#### Extracted information

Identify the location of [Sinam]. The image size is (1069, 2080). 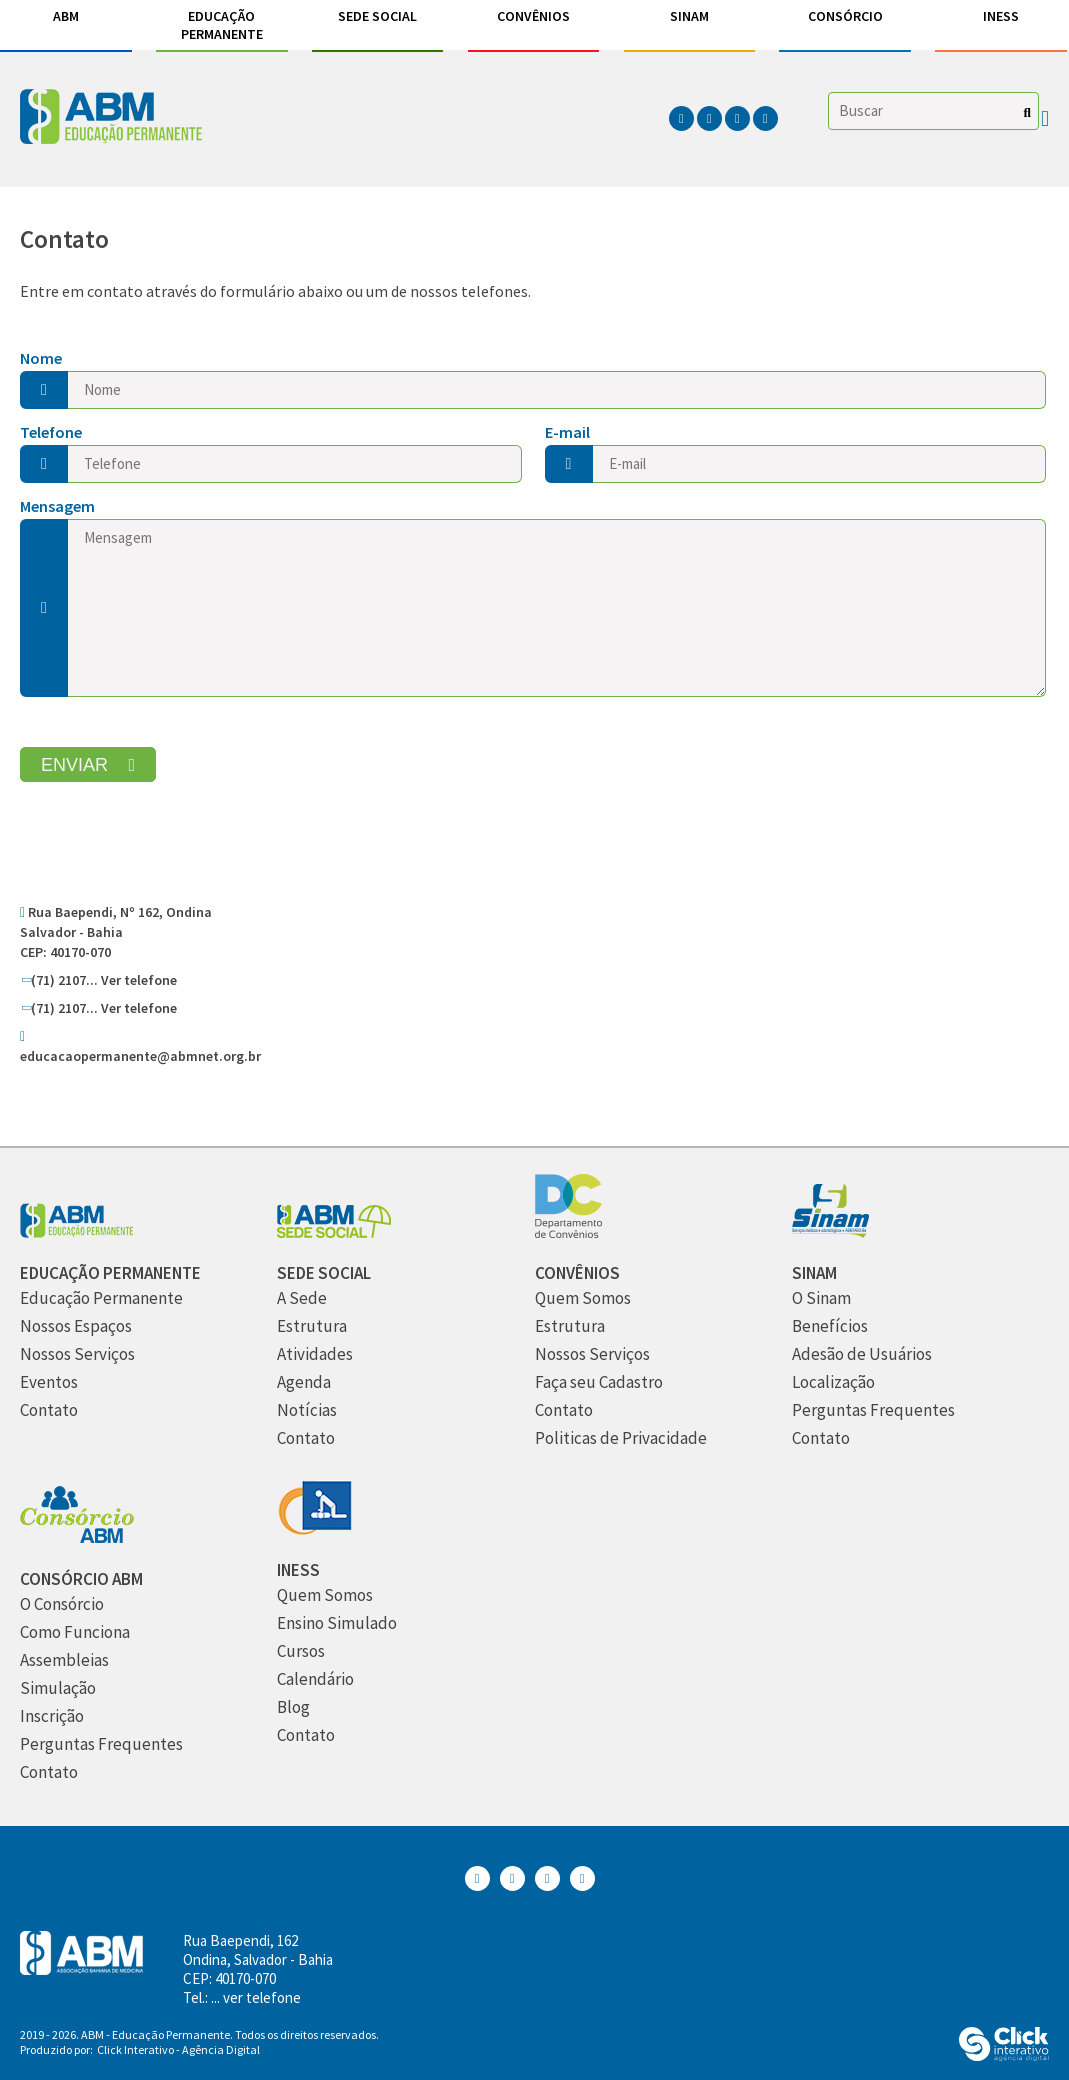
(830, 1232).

########
#### Extracted information

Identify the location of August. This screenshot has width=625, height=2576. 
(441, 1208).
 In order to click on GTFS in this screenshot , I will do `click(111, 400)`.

########
#### Extracted information

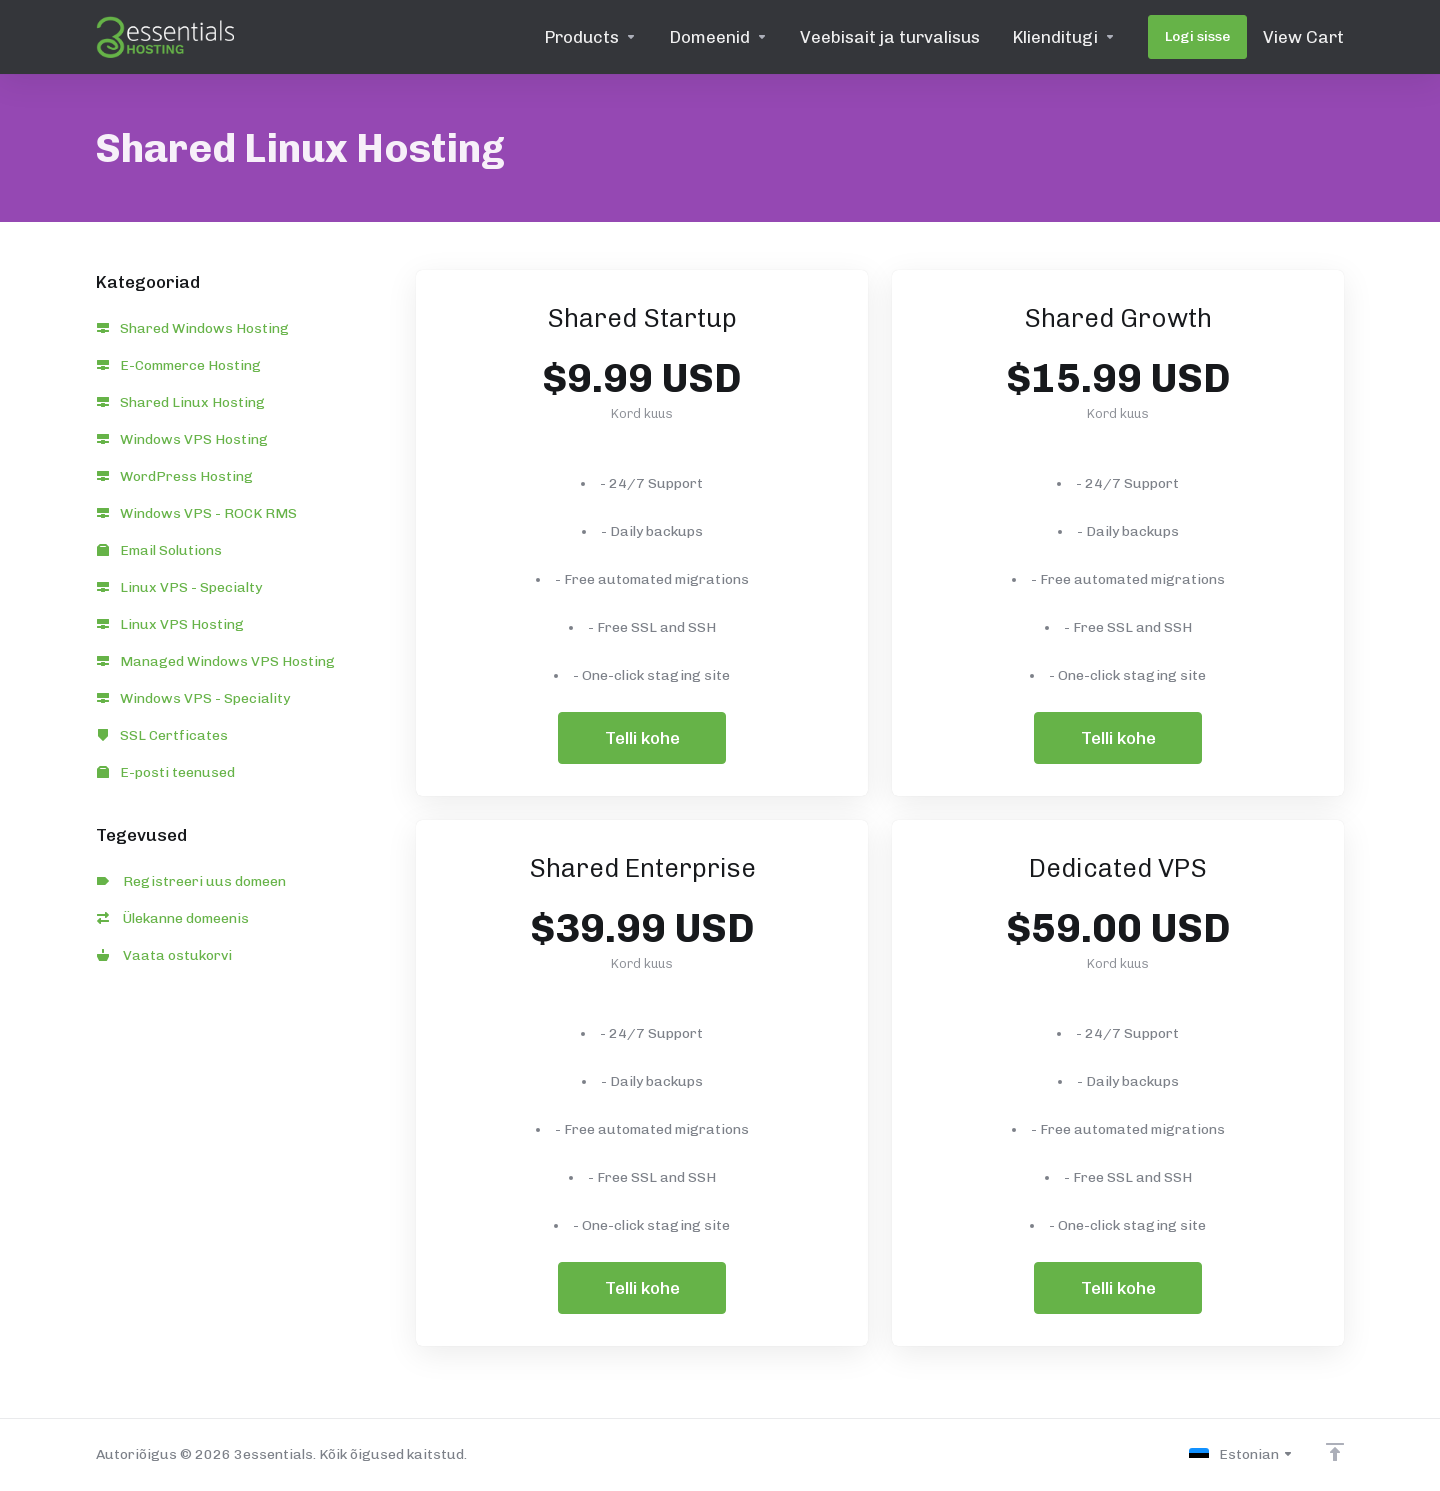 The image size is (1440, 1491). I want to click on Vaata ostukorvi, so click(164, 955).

########

Could you quote the material above word for word, starting at the line that contains "Identify the location of August." and ending at the line that contains "In order to"?

### Written answer
Identify the location of August. This screenshot has width=625, height=2576. 
(441, 1208).
 In order to click on GTFS in this screenshot , I will do `click(111, 400)`.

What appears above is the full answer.